This U.S. Destination Is Seeing Its Worst COVID Surge of the Pandemic
Cases are on the rise in this location as vaccinations lag behind almost every state.
Thanks to the rise of the Delta variant, it's hard to find a corner of the U.S. that isn't currently seeing COVID cases rise. The highly transmissible strain has brought the daily national average back up to levels not seen since the winter months. Unfortunately, this has led to some places seeing record-breaking numbers of new cases—including the U.S. Virgin Islands, which is currently experiencing its worst COVID surge since the pandemic began, The New York Times reports.
According to data from the local Department of Health, COVID cases have been on the rise in the popular tourist destination for over a month, spiking from about 60 active cases at the beginning of July to 401 as of Aug. 13. This shatters the Virgin Islands' previous surge record of 295 that was seen almost exactly a year ago and places it within the 20 U.S. places with the highest reported cases per capita.
While new infections are reaching new heights, the local vaccination rate remains remarkably low. Federal data shows that just 37 percent of residents are fully vaccinated, placing the territory behind every state except Alabama and Mississippi.
In a telephone interview with The Times early last week, Richard Motta Jr., communications director for the territory's governor, Albert Bryan Jr., said that the surge had led to the highest number of hospitalizations at any time during the pandemic. He also specified that all severe cases and deaths in the territory were reported in unvaccinated patients and that the few reported breakthrough cases showed only minor symptoms.
News of the record-breaking surge comes just weeks after the U.S. Centers for Disease Control and Prevention (CDC) warned against all unnecessary travel to the Virgin Islands. On Aug. 2, the agency placed the destination in its highest "Level 4: Avoid Travel" designation as cases there continued to rise.
The islands have maintained more public safety protocols in comparison to most states, however. Students recently returned to virtual classrooms to begin their school year. At the same time, indoor mask mandates, social distancing rules, and curfews on beaches and certain businesses remain in place throughout the territory.

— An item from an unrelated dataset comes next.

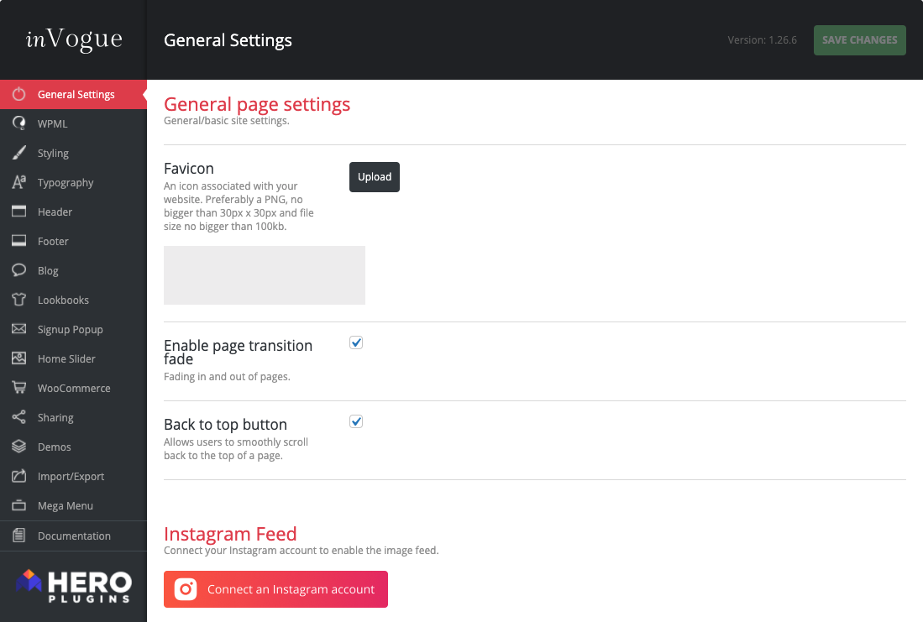Disable the page transition fade checkbox
This screenshot has height=622, width=923.
coord(356,342)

The push for increased vaccinations across the Virgin Islands has also picked up added urgency with the arrival of hurricane season, which runs through November. During a press conference on Aug. 10, President Joe Biden warned: "Everything is more complicated if you're not vaccinated and a hurricane or a natural disaster hits. If you wind up having to evacuate, if you wind up having to stay in a shelter, you don't want to add COVID-19 to the list of dangers that you're going to be confronting."